--- Activity ---
Search the data below for the word "field" and copy each line that holds it.

-- Opening Marker --

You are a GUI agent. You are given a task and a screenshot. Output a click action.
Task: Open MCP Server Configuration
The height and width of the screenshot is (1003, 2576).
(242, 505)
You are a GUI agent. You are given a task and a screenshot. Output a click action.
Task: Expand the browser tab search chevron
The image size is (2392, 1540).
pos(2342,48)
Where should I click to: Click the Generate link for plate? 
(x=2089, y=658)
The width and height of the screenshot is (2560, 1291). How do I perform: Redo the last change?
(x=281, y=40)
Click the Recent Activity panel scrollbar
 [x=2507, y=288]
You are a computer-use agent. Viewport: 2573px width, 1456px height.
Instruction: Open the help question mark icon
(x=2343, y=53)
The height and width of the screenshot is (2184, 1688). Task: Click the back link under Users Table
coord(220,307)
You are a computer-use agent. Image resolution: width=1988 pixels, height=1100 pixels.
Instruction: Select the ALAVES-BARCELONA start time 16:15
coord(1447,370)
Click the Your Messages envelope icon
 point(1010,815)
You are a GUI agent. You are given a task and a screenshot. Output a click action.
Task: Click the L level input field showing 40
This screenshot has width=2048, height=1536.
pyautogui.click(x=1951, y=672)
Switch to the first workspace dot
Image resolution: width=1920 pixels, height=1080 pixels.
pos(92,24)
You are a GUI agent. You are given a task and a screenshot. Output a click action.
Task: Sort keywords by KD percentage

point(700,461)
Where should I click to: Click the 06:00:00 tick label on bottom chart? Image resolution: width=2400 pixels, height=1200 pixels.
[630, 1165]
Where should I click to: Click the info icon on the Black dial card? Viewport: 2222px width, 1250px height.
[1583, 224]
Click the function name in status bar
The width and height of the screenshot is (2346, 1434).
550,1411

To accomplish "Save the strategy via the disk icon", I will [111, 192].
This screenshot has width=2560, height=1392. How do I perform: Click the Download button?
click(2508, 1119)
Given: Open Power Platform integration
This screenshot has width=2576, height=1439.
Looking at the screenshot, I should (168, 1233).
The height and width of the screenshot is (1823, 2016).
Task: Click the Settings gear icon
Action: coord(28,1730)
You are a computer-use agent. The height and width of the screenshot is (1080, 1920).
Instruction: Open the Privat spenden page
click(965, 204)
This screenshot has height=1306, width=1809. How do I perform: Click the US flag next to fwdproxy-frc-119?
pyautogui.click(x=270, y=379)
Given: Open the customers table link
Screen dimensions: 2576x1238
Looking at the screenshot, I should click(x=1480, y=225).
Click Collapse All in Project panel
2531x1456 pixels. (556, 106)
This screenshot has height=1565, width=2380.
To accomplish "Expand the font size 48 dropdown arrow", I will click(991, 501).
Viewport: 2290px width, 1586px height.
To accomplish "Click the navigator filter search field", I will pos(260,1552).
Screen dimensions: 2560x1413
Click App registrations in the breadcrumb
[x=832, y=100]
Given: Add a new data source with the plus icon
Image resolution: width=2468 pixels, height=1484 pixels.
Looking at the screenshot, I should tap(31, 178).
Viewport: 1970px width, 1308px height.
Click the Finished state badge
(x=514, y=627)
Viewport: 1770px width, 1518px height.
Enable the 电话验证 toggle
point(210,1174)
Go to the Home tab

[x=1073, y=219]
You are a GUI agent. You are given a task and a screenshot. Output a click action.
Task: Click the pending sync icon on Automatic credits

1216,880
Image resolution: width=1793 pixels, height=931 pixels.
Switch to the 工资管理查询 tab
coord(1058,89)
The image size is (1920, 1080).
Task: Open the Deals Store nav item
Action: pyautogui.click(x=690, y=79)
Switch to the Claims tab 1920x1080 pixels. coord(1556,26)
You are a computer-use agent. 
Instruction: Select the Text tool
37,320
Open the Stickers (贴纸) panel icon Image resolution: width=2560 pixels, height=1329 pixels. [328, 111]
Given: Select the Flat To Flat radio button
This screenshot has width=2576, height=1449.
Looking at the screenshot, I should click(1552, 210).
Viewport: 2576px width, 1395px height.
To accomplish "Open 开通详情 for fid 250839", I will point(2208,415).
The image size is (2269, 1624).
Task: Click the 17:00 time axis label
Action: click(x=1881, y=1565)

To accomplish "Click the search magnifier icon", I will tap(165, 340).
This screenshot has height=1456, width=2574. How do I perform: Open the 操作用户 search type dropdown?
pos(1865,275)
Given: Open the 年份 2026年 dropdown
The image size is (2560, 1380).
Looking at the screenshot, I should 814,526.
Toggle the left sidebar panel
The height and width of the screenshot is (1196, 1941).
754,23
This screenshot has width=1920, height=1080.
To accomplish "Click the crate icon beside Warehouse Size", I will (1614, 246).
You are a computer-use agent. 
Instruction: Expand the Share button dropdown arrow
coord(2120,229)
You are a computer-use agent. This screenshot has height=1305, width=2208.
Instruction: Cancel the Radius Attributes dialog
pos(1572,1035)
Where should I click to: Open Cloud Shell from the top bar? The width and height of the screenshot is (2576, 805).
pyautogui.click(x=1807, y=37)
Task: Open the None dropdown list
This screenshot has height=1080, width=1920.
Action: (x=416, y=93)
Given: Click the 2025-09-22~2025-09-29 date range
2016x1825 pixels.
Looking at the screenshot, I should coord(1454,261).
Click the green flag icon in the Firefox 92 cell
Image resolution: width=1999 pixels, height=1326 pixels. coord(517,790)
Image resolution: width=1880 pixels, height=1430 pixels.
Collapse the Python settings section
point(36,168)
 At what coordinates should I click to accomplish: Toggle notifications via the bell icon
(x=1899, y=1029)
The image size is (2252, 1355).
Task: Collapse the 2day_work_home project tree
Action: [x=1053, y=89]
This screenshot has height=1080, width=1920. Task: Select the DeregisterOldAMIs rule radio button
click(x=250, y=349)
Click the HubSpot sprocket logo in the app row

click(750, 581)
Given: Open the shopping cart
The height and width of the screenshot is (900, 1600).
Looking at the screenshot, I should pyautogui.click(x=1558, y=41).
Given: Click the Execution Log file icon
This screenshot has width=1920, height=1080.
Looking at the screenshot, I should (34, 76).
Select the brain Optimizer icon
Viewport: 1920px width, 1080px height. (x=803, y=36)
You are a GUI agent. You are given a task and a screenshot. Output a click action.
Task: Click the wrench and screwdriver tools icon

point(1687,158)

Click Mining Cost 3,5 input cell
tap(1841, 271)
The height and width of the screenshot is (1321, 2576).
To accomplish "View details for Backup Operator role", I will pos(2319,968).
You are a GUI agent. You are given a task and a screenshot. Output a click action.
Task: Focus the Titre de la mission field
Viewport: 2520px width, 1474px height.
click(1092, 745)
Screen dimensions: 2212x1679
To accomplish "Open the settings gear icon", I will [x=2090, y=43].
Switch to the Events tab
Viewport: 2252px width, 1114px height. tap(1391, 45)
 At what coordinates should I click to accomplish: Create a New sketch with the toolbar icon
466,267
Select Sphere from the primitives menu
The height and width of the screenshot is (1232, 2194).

-- Closing Marker --

--- Written response ---
Task: Click the L level input field showing 40
To accomplish "Click the navigator filter search field", I will pos(260,1552).
Task: Focus the Titre de la mission field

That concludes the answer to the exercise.